1 Corinthians 11:33-34
Paul closes with a lesson in basic table manners. A lesson we could all learn. And he promises, before he moves on to chapter 12 and 13 where he will emphasise the Spirit giftedness of every believer and the supreme gift of love, that he will give them further instruction the next time he sees them.
Sometimes. As you go and visit the sick. As you share communion; you won’t know exactly what to do – and Paul knows that he is leaving the community with some instructions and the capacity also to figure things out as they go. Figuring it out as you go is a part of the gift that the Holy Spirit has given you in guiding you in your ministry as a disciple of Jesus.
Crossway, E.B. by. 2008. ESV Study Bible. Wheaton, Ill: Crossway.
Methodist Church of Southern Africa. 2016. The Methodist book of order: the laws and discipline of the Methodist Church of Southern Africa.
Saint Justin Martyr: First Apology. 90. [Online], Available: http://earlychristianwritings.com/text/justinmartyr-firstapology.html [2018, June 05].
 transubstantiation. The theory of the Eucharist officially taught by the Roman Catholic Church. According to this view, during Communion the substance or essence of the bread and wine is miraculously transformed into the body and blood of Christ, even though the “accidents” (outward appearances) of the bread and wine remain the same.

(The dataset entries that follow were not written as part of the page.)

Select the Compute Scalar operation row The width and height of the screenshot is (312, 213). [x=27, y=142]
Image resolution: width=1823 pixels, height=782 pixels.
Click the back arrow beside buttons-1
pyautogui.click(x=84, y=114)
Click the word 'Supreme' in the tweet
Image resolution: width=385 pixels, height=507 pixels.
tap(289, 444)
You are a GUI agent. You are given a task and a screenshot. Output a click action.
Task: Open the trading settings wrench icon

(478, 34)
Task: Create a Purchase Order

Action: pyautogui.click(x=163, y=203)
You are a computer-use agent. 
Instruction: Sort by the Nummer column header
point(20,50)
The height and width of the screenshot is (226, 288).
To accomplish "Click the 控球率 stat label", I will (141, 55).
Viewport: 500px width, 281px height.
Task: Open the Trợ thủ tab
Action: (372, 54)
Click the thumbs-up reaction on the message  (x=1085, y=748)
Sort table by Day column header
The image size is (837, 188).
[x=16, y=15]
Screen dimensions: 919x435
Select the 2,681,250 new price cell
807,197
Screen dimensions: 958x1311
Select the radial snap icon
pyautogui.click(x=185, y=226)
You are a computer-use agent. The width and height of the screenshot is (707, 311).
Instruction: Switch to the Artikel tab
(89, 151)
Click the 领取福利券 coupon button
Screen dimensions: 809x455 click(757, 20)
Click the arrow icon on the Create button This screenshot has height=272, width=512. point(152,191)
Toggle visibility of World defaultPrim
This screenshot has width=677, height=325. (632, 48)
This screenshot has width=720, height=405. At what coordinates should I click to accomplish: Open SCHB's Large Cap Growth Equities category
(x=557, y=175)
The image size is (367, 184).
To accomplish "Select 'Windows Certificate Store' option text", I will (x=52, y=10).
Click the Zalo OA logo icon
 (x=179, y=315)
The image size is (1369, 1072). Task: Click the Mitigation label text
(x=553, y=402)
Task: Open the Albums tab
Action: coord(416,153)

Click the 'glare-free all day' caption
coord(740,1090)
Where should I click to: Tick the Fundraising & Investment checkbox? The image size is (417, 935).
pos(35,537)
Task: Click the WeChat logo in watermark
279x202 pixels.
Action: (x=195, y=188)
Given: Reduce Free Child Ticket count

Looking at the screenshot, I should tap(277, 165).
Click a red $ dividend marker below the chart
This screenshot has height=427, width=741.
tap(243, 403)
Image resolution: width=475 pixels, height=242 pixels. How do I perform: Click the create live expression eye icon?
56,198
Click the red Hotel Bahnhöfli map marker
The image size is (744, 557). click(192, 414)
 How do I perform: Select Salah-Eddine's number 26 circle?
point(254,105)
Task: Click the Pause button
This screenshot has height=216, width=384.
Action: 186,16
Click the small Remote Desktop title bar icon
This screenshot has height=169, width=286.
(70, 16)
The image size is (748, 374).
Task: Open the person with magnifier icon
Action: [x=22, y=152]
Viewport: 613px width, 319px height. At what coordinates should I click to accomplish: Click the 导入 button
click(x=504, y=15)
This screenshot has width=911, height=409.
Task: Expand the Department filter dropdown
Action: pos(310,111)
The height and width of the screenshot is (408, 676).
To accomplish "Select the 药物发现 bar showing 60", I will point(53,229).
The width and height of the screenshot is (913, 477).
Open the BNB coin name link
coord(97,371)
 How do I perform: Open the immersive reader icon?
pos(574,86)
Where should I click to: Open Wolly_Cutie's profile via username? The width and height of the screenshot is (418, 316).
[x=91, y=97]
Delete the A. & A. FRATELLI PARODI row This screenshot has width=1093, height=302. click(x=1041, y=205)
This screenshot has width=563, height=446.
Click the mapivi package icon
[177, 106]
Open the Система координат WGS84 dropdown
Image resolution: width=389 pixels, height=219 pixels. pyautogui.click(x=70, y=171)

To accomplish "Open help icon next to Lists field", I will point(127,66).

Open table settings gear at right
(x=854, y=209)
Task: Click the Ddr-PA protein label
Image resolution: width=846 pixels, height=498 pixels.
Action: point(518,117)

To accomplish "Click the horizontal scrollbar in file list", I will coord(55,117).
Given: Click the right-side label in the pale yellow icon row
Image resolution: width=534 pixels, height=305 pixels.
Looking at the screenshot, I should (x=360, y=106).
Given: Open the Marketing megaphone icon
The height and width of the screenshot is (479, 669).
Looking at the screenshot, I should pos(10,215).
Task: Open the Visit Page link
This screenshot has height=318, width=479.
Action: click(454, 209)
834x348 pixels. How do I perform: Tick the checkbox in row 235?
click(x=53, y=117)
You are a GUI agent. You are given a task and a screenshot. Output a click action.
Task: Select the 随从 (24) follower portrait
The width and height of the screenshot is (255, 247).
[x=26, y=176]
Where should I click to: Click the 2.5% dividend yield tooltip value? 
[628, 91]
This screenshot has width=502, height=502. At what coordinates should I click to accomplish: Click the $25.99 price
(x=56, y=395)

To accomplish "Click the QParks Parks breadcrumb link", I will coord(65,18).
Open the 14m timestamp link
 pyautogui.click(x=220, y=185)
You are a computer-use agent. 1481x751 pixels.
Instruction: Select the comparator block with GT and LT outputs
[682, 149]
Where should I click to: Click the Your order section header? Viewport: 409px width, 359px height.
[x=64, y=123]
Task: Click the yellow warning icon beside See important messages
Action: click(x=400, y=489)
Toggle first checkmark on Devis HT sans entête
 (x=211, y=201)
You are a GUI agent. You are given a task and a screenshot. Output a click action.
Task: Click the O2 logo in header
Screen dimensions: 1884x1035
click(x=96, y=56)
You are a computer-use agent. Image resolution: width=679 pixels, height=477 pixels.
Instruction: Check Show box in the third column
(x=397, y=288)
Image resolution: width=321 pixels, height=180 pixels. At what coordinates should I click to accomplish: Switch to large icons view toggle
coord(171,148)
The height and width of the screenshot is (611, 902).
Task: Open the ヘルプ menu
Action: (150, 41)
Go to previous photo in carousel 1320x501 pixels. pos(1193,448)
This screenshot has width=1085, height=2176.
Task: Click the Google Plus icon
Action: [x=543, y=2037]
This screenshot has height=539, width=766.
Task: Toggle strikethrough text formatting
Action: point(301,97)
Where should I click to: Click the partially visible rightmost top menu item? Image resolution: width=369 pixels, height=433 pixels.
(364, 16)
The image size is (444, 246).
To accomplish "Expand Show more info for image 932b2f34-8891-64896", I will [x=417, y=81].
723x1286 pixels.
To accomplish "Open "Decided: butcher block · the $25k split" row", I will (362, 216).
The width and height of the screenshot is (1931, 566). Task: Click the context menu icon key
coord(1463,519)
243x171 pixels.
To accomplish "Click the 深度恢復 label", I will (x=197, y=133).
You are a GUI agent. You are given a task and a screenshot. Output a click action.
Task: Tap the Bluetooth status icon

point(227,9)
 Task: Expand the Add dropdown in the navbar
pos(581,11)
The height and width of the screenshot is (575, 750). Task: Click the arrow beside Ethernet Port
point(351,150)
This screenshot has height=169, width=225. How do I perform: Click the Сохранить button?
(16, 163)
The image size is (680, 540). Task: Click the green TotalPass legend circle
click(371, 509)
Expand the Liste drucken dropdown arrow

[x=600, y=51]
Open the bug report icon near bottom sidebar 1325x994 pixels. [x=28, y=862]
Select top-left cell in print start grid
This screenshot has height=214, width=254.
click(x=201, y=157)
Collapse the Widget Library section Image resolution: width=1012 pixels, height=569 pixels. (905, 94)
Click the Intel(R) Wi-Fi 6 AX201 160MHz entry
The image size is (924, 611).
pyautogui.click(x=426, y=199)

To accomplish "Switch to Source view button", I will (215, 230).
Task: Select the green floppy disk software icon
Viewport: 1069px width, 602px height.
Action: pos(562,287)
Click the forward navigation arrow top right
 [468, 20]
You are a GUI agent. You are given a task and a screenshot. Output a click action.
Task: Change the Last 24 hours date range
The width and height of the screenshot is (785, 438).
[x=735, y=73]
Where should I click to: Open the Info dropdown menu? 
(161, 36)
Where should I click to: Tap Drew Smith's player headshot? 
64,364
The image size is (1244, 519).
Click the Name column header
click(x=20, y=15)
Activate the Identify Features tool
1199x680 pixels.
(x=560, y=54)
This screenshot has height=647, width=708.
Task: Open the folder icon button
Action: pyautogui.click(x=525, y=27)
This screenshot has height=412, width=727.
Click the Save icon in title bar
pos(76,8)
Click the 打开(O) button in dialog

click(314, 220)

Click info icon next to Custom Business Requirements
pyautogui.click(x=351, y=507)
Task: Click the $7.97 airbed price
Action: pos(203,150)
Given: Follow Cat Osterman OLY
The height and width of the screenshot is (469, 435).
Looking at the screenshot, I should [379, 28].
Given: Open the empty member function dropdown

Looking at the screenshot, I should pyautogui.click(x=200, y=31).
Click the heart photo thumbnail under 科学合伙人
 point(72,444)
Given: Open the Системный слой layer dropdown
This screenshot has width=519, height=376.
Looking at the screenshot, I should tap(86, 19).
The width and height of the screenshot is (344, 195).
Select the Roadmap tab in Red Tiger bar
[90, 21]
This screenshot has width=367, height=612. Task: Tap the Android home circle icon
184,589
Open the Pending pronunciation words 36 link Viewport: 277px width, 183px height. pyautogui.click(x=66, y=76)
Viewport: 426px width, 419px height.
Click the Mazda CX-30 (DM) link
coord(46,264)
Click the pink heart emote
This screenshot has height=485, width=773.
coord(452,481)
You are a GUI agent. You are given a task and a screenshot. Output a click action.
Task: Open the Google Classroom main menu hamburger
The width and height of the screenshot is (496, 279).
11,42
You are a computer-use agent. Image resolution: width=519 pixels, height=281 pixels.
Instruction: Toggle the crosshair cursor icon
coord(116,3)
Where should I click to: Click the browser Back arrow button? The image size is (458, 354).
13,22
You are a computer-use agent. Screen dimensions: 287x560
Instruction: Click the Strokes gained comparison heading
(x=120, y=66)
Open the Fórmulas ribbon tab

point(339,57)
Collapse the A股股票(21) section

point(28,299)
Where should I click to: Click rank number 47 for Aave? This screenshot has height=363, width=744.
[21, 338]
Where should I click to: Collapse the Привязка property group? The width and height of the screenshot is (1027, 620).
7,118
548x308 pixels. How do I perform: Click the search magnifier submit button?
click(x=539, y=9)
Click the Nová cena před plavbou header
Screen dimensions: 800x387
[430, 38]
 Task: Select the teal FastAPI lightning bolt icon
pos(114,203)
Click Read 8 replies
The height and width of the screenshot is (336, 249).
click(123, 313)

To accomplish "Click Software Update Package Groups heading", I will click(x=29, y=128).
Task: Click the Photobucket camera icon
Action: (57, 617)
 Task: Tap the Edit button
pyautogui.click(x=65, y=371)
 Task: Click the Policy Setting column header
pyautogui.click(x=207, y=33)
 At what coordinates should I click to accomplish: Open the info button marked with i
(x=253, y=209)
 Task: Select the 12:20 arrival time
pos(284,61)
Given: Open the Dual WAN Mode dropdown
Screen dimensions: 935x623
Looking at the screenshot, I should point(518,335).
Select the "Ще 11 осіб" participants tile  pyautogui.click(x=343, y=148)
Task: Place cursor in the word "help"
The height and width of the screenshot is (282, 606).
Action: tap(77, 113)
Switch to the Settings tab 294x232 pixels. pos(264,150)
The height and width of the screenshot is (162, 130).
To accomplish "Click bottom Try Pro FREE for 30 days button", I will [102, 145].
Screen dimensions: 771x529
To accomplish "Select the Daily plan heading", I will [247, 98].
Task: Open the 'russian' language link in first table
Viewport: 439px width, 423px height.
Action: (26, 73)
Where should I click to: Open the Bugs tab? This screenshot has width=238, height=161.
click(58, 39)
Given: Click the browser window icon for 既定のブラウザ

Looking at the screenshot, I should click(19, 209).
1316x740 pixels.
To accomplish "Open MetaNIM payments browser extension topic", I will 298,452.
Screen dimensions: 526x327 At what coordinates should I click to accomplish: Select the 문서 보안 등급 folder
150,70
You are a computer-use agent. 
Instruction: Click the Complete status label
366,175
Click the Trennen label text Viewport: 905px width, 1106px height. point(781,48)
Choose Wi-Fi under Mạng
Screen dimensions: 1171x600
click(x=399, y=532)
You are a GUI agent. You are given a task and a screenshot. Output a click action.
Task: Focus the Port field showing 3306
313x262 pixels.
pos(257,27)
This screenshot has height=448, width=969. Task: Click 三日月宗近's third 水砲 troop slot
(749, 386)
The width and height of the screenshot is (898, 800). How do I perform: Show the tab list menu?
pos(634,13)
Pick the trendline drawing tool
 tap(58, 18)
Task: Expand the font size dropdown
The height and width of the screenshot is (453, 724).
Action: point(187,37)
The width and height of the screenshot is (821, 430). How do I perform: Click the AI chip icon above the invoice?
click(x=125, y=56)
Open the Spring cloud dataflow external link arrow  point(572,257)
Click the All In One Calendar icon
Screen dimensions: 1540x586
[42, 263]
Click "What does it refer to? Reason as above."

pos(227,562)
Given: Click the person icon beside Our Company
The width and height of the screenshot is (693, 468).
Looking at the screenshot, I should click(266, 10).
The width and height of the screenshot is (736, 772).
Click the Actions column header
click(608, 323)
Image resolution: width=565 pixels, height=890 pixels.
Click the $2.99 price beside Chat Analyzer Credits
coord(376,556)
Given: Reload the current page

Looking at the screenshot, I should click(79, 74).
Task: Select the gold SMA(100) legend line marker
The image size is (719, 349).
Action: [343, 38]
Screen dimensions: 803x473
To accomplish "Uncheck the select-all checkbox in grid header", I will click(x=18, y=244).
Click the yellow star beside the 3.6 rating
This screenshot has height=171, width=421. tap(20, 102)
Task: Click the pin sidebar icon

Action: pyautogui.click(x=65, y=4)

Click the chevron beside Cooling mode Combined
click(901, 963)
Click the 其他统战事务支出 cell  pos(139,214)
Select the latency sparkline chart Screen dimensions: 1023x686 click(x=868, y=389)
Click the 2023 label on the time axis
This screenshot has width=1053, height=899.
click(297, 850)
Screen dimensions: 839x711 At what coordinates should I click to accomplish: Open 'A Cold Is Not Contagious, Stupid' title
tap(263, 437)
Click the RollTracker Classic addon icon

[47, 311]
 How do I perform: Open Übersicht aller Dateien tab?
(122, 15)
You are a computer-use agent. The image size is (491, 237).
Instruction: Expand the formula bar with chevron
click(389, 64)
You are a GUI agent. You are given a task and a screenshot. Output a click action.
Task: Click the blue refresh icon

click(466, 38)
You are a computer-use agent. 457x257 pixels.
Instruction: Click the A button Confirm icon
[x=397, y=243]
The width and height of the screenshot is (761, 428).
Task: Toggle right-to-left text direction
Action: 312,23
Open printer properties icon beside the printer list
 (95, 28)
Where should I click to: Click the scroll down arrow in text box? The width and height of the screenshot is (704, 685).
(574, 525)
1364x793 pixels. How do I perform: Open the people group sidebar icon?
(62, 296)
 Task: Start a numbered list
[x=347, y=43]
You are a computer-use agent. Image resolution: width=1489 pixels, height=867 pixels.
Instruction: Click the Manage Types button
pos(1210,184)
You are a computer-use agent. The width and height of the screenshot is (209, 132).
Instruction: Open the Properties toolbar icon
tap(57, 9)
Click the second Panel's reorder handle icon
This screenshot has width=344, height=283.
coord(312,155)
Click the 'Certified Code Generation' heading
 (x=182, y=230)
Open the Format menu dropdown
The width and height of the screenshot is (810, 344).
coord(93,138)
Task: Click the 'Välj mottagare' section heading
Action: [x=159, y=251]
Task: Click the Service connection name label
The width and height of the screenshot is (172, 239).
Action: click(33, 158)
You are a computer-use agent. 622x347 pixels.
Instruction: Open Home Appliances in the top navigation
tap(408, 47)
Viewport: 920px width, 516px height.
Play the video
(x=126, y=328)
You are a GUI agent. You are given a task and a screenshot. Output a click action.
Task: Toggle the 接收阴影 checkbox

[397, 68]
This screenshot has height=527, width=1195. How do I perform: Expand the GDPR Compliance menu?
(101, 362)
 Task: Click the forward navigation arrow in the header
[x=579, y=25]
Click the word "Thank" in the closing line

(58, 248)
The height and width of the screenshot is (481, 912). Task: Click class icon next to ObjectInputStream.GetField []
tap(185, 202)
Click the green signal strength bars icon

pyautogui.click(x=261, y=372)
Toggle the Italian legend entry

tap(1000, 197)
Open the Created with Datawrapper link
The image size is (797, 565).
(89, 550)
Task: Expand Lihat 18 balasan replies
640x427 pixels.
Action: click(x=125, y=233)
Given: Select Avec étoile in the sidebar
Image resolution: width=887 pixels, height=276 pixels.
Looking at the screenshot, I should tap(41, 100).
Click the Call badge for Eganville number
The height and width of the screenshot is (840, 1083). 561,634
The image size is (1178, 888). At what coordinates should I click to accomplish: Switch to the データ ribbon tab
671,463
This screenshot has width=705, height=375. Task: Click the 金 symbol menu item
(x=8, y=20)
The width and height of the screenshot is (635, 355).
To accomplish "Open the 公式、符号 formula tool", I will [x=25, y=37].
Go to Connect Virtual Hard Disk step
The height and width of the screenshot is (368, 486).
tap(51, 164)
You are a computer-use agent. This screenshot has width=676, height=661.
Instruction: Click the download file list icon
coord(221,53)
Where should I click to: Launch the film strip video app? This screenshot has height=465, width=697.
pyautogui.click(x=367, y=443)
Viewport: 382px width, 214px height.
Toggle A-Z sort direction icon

 consubstantiation. The theory of the Lord’s Supper most closely associated with the Lutheran tradition. Martin Luther taught that the body and blood of the Lord is present “in, with and under” the actual bread and wine. This was in contrast to the Roman Catholic teaching of transubstantiation, which taught that the bread and wine were transformed into the real body and blood of Jesus upon their consecration by the presiding priest.